Data items
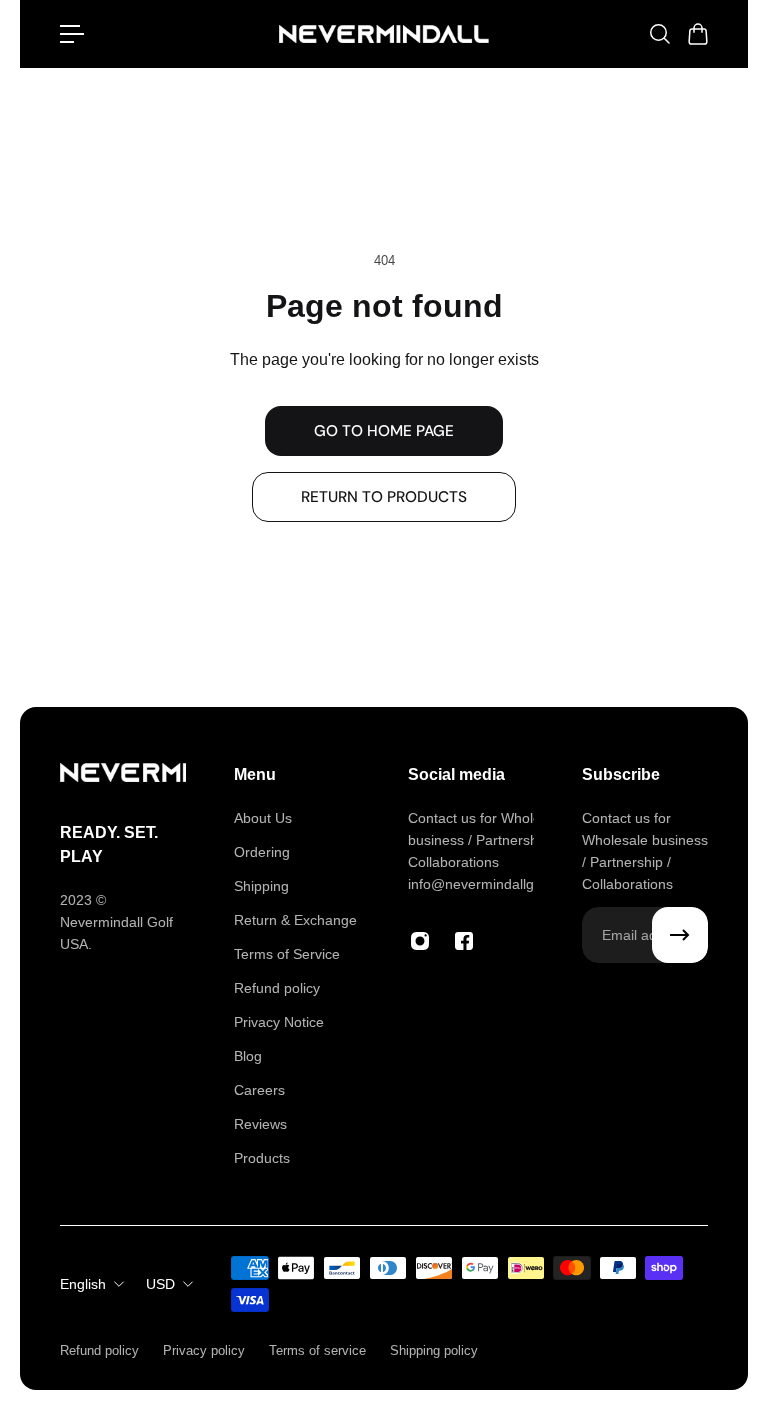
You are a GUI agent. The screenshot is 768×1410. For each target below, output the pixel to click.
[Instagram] (420, 941)
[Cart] (697, 34)
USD (160, 1284)
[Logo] (384, 34)
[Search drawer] (659, 34)
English (83, 1284)
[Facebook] (464, 941)
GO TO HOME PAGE (384, 431)
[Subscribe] (680, 935)
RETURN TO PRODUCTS (384, 497)
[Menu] (72, 34)
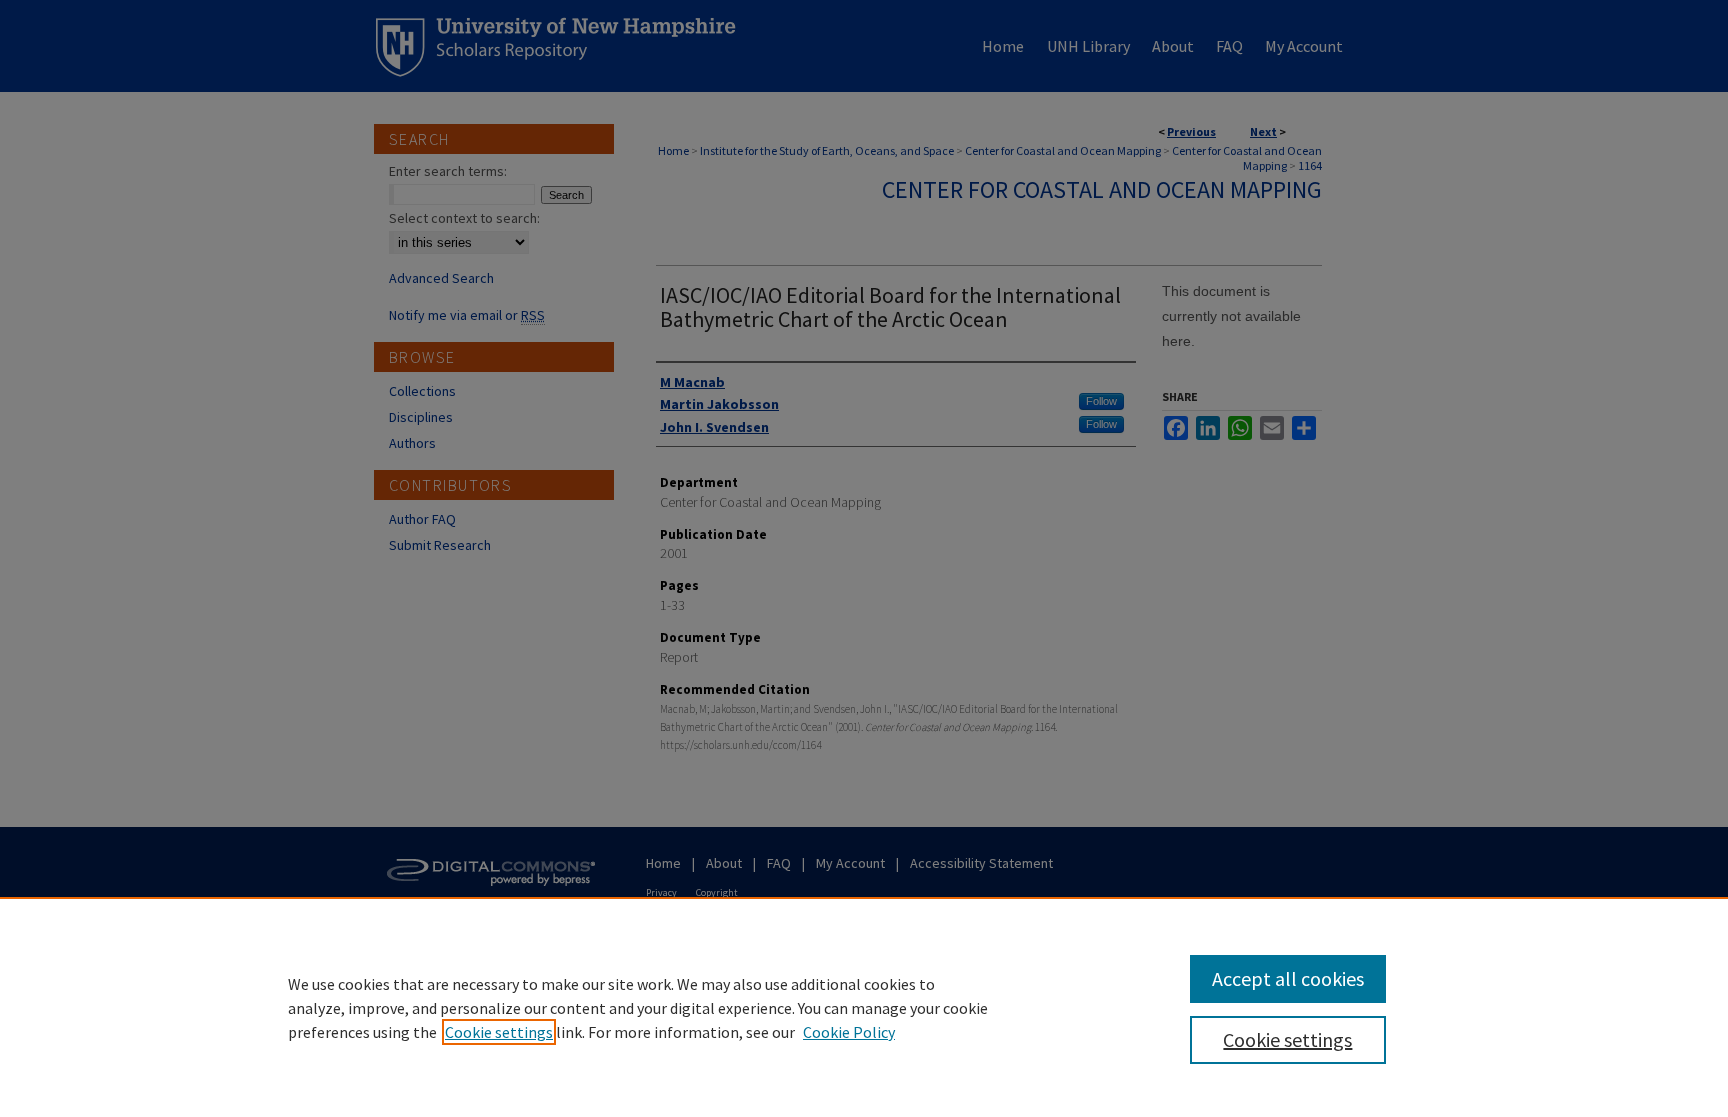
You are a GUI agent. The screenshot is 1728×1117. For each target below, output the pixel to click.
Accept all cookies (1288, 978)
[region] (864, 1007)
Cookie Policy (849, 1032)
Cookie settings (499, 1032)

TASK BRIEF:
For each line above that includes "pixel", copy the line.

RESULT:
You are a GUI agent. The screenshot is 768×1410. For each target below, output the pixel to click.
You are a GUI agent. The screenshot is 1728×1117. For each target below, output the pixel to click.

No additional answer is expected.